Rendezvous With Yesterday (The Gifted Ones #2)

She had expected the lush, cool forest around them to gradually give way to drought-stricken trees that would at last begin to look familiar. Though she had caught no sounds of a river or stream, she had reasoned that they had perhaps begun their search near a lake or other waterway she simply couldn’t see. This part of Texas was riddled with them, which was why Houston was commonly known as the Bayou City. Trees were always greener near water sources. But if that were the case, the farther they moved away from the water, the drier the trees and foliage should have become.

That just didn’t happen. And she was pretty sure the forest on the outskirts of the Woodlands wasn’t this large, so her belief that she had ended up there faltered.



Perhaps, she speculated in desperation, she had wandered onto private land after being shot. Private land that thrived because the owner had opted to ignore the water restrictions and regularly quenched the land’s thirst with an excellent irrigation system.

But who would own this much land and spend that much money irrigating it when it wasn’t farmland?

She wasn’t sure how far a horse could travel in a couple of hours, but they should have encountered something by now. A house. A farm. A road. A rest stop. A barbed wire fence. A sign letting them know they were trespassing on private property or had wandered into some kind of wildlife preserve. Anything.

She frowned.

As far as she knew, there weren’t any wildlife preserves outside of Houston that were this large. But there was a huge national forest north of Conroe that was bracketed by two large lakes and peppered with waterways. That might explain the lusher forest. There had been many times when the Houston area had suffered a drought while areas to the north or west flooded. And it was pretty common for cold fronts to stall north of Houston and cool things down there while providing no relief from the heat in Houston.

But this cool? She didn’t think so. Besides, Sam Houston National Forest wasn’t within walking distance of the one that boasted Kingsley’s hunting cabin. She would’ve had to get in the car and drive to where she had woken up. But they had not found her car. And Beth knew she would never have left Josh behind.
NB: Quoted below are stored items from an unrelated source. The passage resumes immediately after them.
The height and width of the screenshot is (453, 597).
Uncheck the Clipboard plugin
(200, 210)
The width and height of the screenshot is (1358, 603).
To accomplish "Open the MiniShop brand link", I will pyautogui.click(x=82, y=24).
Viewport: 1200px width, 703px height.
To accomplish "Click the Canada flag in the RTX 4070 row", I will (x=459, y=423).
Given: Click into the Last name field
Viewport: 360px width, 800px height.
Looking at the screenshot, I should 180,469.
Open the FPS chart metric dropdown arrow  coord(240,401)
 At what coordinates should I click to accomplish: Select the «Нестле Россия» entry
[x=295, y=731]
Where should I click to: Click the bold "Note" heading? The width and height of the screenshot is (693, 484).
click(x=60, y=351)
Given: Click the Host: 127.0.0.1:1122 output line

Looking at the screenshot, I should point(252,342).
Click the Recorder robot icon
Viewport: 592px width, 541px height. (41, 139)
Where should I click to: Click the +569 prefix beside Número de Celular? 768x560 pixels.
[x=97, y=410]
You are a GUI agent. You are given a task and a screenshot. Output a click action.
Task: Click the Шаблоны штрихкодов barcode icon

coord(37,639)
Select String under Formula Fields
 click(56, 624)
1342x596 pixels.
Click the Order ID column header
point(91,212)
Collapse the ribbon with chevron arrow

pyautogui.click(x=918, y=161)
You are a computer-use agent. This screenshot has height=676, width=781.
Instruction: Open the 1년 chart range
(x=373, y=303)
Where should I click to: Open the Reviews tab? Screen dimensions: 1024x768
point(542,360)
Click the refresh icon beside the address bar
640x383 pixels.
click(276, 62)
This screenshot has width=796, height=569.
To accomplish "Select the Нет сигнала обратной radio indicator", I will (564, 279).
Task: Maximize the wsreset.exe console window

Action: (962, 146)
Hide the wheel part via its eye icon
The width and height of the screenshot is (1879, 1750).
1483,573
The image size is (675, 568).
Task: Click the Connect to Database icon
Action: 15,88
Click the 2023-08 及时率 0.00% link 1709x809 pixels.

It just didn’t make any sense.

Nevertheless, Beth opened her mouth to suggest they turn around, convinced that they were too far north, but the words froze in her throat as the trees parted before them and Berserker carried them out of the forest.

Her stomach twisted into a nauseated knot as she took in their surroundings. Fear—entirely different from that which she felt for Josh’s safety—sprouted within her and grew in tandem to her racing thoughts.

She and Robert had passed in and out of several clearings and meadows, but none had been large enough for her to see any farther than the trees on the opposite side. This…

This was different.

Robert guided Berserker onto a dirt road that stretched far into the distance. Beth stared straight ahead, then leaned over and looked behind them, fighting back panic as cries of protest filled her head.

Having been born and raised in Texas, she was pretty familiar with the Lone Star State’s landscape. She and Josh and their dad had driven to Galveston, Dallas, San Antonio, Austin, El Paso and all the way down to Mexico through one small town after another. And there was one thing you could safely say about Houston: It—and the land around it—was flat for miles and miles in every direction.

Yet that wasn’t what she saw and experienced as they continued along the road Robert had chosen to follow. The land sloped up behind them and down in front of them as they pressed on to the bottom of what could only be described as a substantial hill. Only one of many, she learned much to her dismay, when they topped the next even larger one.

“Jooosh?” She couldn’t quite produce a shout this time, so stunned she could barely find her voice.

All the way to the distant horizon, the trees were as green and healthy as the forest she and Robert had just abandoned. Verdant grass and flowering weeds rolled like ocean waves in a breeze chilly enough to make her shiver. Now that the forest no longer kept the wind from buffeting them and hitting them head-on, she guessed the temperature must have dropped a good forty degrees while she had lain unconscious, something that should have spawned violent thunderstorms and left the ground saturated. Yet not a drop of rain had fallen.

“Jooosh!”



And the dirt road…



Though narrow, it gave all appearances of being well-traveled. Yet it lacked the assorted litter that usually made Beth grouse. No tissues. No soda cans. No fast-food napkins. No dirty diapers. No discarded potato chip bags, gum wrappers, or cigarette butts.

And no tire tracks.

Though she searched and searched, Beth could locate not one tread mark. Instead, deep grooves that looked as though they had been carved by large wooden wagon wheels marred the dirt’s surface.

Her heart began to slam against her ribs.

The only people she could think of who used wagons like that—aside from those who offered downtown and midtown carriage rides—were the Amish. But the only Amish communities she could think of in Texas were up near Fort Worth and down by Corpus Christi, both of which were about a four-hour drive from Houston.

It wasn’t right. None of it was right.

“Jooooosh!”



Fear must have crept into her voice, because Robert tightened his arm around her.